Мы сначала считали дни. А потом недели.
Мы прилежно плодили зарубки на лунном цикле.
Нам на новую жизнь чуть-чуть не хватало денег,
а потом не хватало совсем - но потом привыкли.
Мы цеплялись безумно за каждый пикник и праздник,
не умея откладывать глупости в долгий ящик,
но лампады случайных звёзд потихоньку гасли,
оставляя пространство для вечных и настоящих.
И небрежный такой расклад оказался прочен,
мы сидели в окопах, свои ковыряя души,
нас касалась порой весна деликатно очень -
и бежала кудрявить лес и плодить зверушек.
Мы учились питаться из общей семейной миски,
и законный пирог оказался вполне съедобным.
Мы постигли, как можно жить без далёких близких,
в однородной такой среде из себе подобных.
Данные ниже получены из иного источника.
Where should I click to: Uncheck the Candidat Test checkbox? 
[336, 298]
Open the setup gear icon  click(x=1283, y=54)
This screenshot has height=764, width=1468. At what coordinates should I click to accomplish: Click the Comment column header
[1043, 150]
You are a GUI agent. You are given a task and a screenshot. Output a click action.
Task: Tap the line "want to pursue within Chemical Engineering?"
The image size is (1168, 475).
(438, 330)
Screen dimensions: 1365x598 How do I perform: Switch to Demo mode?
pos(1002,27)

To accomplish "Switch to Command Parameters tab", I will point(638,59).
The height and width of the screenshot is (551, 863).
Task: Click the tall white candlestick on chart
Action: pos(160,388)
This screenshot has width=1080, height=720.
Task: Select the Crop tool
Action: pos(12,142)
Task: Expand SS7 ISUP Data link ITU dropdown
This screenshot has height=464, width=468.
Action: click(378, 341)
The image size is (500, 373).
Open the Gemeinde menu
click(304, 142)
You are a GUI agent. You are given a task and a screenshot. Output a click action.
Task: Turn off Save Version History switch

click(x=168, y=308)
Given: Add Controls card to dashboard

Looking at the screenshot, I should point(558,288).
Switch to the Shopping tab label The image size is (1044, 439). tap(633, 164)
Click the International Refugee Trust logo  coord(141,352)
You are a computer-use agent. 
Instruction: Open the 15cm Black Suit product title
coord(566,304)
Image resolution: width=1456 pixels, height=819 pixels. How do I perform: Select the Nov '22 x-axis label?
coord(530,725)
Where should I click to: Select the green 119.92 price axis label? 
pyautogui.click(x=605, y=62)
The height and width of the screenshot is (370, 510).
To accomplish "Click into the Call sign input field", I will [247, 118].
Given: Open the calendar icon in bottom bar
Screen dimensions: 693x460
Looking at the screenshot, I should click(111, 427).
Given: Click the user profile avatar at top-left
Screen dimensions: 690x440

Мы так много печалились все, что уже неловко:
мир, похоже, устал и сердито руками машет,
но надежда ещё дрожит бельевой верёвкой,
на которую мы понавешали грусти наши.
Не дай Бог дотянуть до минут, где она порвётся,
и загнать свои чувства навеки туда, под кожу,
чтоб на волю смотреть, как лягушки со дна колодца,
и пугаться, что это всё завершиться может,
вспоминать о былых друзьях как о низшей форме,
размышлять о себе как о главной своей удаче,
и дремать, и слова повторять про «неплохо кормят» -
это, в общем-то… как-то… да…
А давай иначе?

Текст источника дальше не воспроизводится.